Una mirada de horror

Por Rosa Martínez

La Universidad de Oriente en Santiago de Cuba. Foto: MES

HAVANA TIMES – Hace algunas semanas el compañero Glaria escribió un post relacionado con una experiencia personal durante el mal llamado Periodo especial, y la lectura de ese artículo me hizo retomar unas notas que comencé hace algún tiempo, pero por razones de una u otra índole no había podido finalizar.

Igual que Glaria, o como casi todos, tengo muchos recuerdos tristes de esa etapa durísima que sufrimos todos los cubanos, y de la que aún no nos libramos del todo.

Quiero compartir con los amigos de HT una de esas historias:

Yo cursaba el 5to año de Filología en la Universidad de Oriente, en Santiago de Cuba. La situación en casa se había apretado tanto, que no me quedó más remedio que convertirme en merolica para no tener que dejar mis estudios.

Lo poco que podían darme mis padres apenas alcanzaba para el transporte interprovincial cada 15 días ida y vuelta, así que llevaba cosas desde Guantánamo para vender en la beca, y traía otras de Santiago para vender en mi ciudad natal. Aquí generalmente vendía productos que escaseaban muchos más que en la segunda ciudad más grande del país, como por ejemplo harina y espaguetis.

Vender en la beca, al principio, me causó mucho bochorno, pero como tantos otros también lo hacían y mis compañeros me daban ánimos e incluso ayudaban, con el tiempo me acostumbré a que formara parte de mi rutina, igual que estudiar hasta bien tarde en la noche.

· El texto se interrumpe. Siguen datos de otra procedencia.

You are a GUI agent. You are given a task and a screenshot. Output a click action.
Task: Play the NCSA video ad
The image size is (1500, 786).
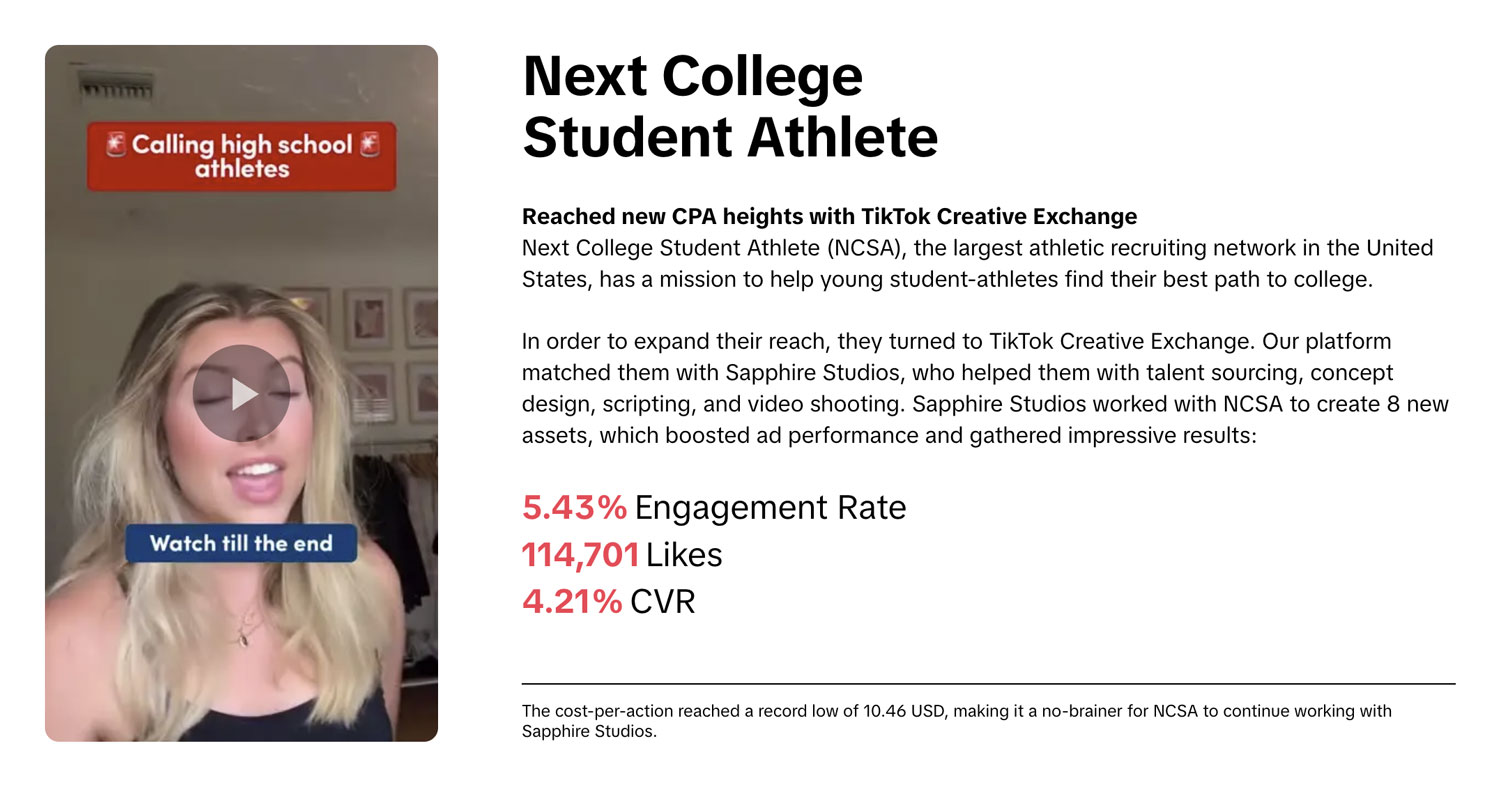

Hacerlo en mi pueblo fue otra historia. Primero solo lo hacía en mi vecindario, pero como vivo en una zona tan podre de la urbe, muy pocos compraban, y necesitaba el dinero no solo para sustentarme y comprarme lo necesario para continuar en la universidad, sino también para ayudar a mis padres que pasaban escaseces de todo tipo.

Así que no lo pensé más y un sábado que estaba de pase cogí una bicicleta vieja que estaba tirada en el patio de la casa y comencé a vender cosas por toda la ciudad. Por aquella fecha no había inspectores ni nada por el estilo que molestaran, en realidad entonces muy poca gente vendía en la calle.

El negocio iba en marcha y a toda vela; todos los fines de semana que viajaba a casa me montaba en mi destartalada bici -lo cual adoraba- y desandaba por toda la ciudad tocando de puerta en puerta vendiendo cualquier cosa que pudiera comprar barato en Santiago y revender un poco más caro aquí.

Todo iba bien hasta que un día llegué a una linda vivienda en el corazón de Guantánamo; quien me atendió fue un estudiante de Medicina, un joven que había compartido mi pupitre escolar durante tres cursos en la vocacional, quien muy sorprendido me dijo: pero Rosa, ¿qué haces? Pareces una loca en esa facha, no puedo creer que andes de puerta en puerta vendiendo cosas…

Yo sabía que no hacía nada deshonesto y que gracias a mi esfuerzo incluso mis padres podían comer un poco mejor y, por supuesto, seguí haciéndolo. También comprendí que mi antiguo compañero del pre no quiso ofenderme, pero lo cierto es que su mirada de asombro-horror no pude borrarla jamás.